The Young opinion therefore went on to focus on the "natural and continuous sequence, unbroken by any new, independent cause," which must be shown to establish proximate cause
Before the District Court, Plaintiffs relied largely on their own deposition testimony and a "Preliminary Investigation Report" prepared by a hydrogeologist hired by Plaintiffs. Defendants argued in briefs filed in support of their motions for summary judgment that this evidence alleged insufficient facts on which to base a showing of proximate cause, relying instead on mere speculation. In other words, on the basis of the pleadings and proof in the record, it was impossible for Plaintiffs to show that Defendants' actions, through a natural and continuous sequence unbroken by any new, independent cause, produced Plaintiffs' injuries. The District Court agreed
Because of Plaintiffs' misunderstanding of Montana's summary judgment standard, their arguments on appeal suffer from the same flaw addressed by the District Court. Plaintiffs argue to this Court that "undisputed facts" in the record raise sufficient issues of material fact to avoid summary judgment: (1) Plaintiffs had no problems with basement flooding prior to the events at issue; (2) the soil tests performed prior to construction indicated that dewatering wells would be necessary to control ground water in excavations; (3) COP Construction began excavating in Plaintiffs' vicinity before installing dewatering wells and encountered ground water; (4) Plaintiffs' basements began flooding "within a day or two" after COP began excavation; (5) once dewatering wells were installed, the flooding subsided; and (6) Plaintiffs have had no further flooding problems in their basements. Plaintiffs state in their brief to this Court that the essence of their argument is thus "but for" Defendants' actions associated with excavating the test hole, Plaintiffs' basements would not have flooded. Plaintiffs cite the Young opinion for the proposition that the "but for" test is appropriate in this case
The Young opinion quoted above states the distinction between cause in fact and proximate cause. Plaintiffs correctly cite Young for the "but for" test, but they apply the test incorrectly. "But for" is a test of cause in fact, not proximate cause. Stated another way, the "but for" test establishes that if the act complained of had not taken place, the injury would not have resulted. This same argument, however, can be applied to any cause that might have contributed to the flooding; e.g., the presence of water in the irrigation ditch, the composition of the soil, or the water from septic tank drain fields in the neighborhood. By taking the argument to its logical extreme, it could be said that if Plaintiffs had not built their houses with basements, they would have had no flooding problems (several homes in the neighborhood had no basements and thus no flooding)
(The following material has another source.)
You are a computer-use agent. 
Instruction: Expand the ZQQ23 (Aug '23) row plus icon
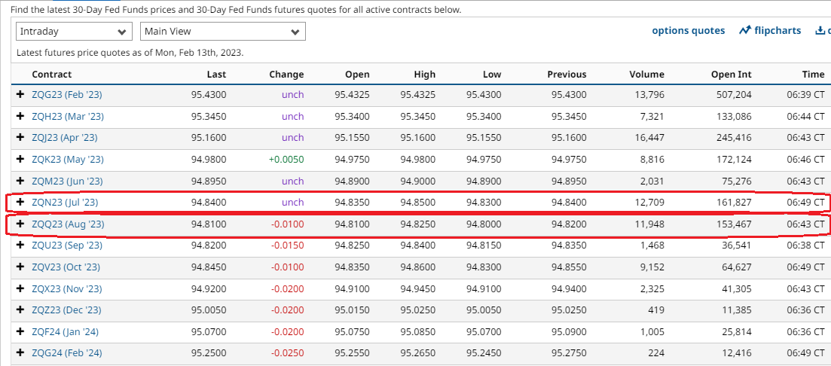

This is why the law requires an act to be the proximate cause of injury before liability will attach. Which one or more of the contributing causes identified by the "but for" test, through a natural and continuous sequence unbroken by any new, intervening cause, produced Plaintiffs' injury? Certainly Plaintiffs' choice made years ago to build homes with basements would appear so logically remote that it could not be the proximate cause of the flooding. However, by resting their case on "undisputed facts" asserted to meet the "but for" test, Plaintiffs ignore the required showing that Defendants' actions were the proximate cause of the flooding. The facts recited by Plaintiffs do not go to the question of whether there was a natural, continuous, uninterrupted sequence between Defendants' actions and the flooding. They simply allege "but for"
The hydrogeologist's preliminary report relied upon by Plaintiffs below does not remedy the flaw in their argument. The report drew two main conclusions: (1) increased water flow in the irrigation ditch could have caused the flooding, and (2) excavation of a sewer trench between the irrigation ditch and Plaintiffs' homes could have caused or contributed to the flooding. The report also states, "Other factors that would affect water table level at the basements [including climate, storms, irrigation of crops and normal water table fluctuation] were examined in a brief preliminary manner." This report, as is evident from its very title, was preliminary. It is based on the application of hydrogeological theory to a number of possible causes, and its conclusions express no certainty of any kind as to the natural or continuous sequence of events under Plaintiffs' theories. It is cursory and speculative. We have held that speculative statements are insufficient to raise a material issue of fact. B.M. by Berger v. State (1985), 215 Mont. 175, 179, 698 P.2d 399, 401
Keeping in mind the rule from the Cereck case that all reasonable inferences drawn from the report must be drawn in favor of Plaintiffs, it must be noted that the report's treatment of "other factors" could address the question of proximate cause Examination of other possible causes could show whether the "sequence" between the Defendants' actions and the Plaintiffs' injury was "unbroken by any new, independent cause". However, the report's treatment of "other factors" is equally speculative, drawing conclusions such as, "[r]andom inspection of water table records . . . suggests that such occurrences may be rare." The only portion of Plaintiffs' offered proof that reasonably could be construed as addressing proximate cause thus fails to raise an issue of material fact under the rule in Berger.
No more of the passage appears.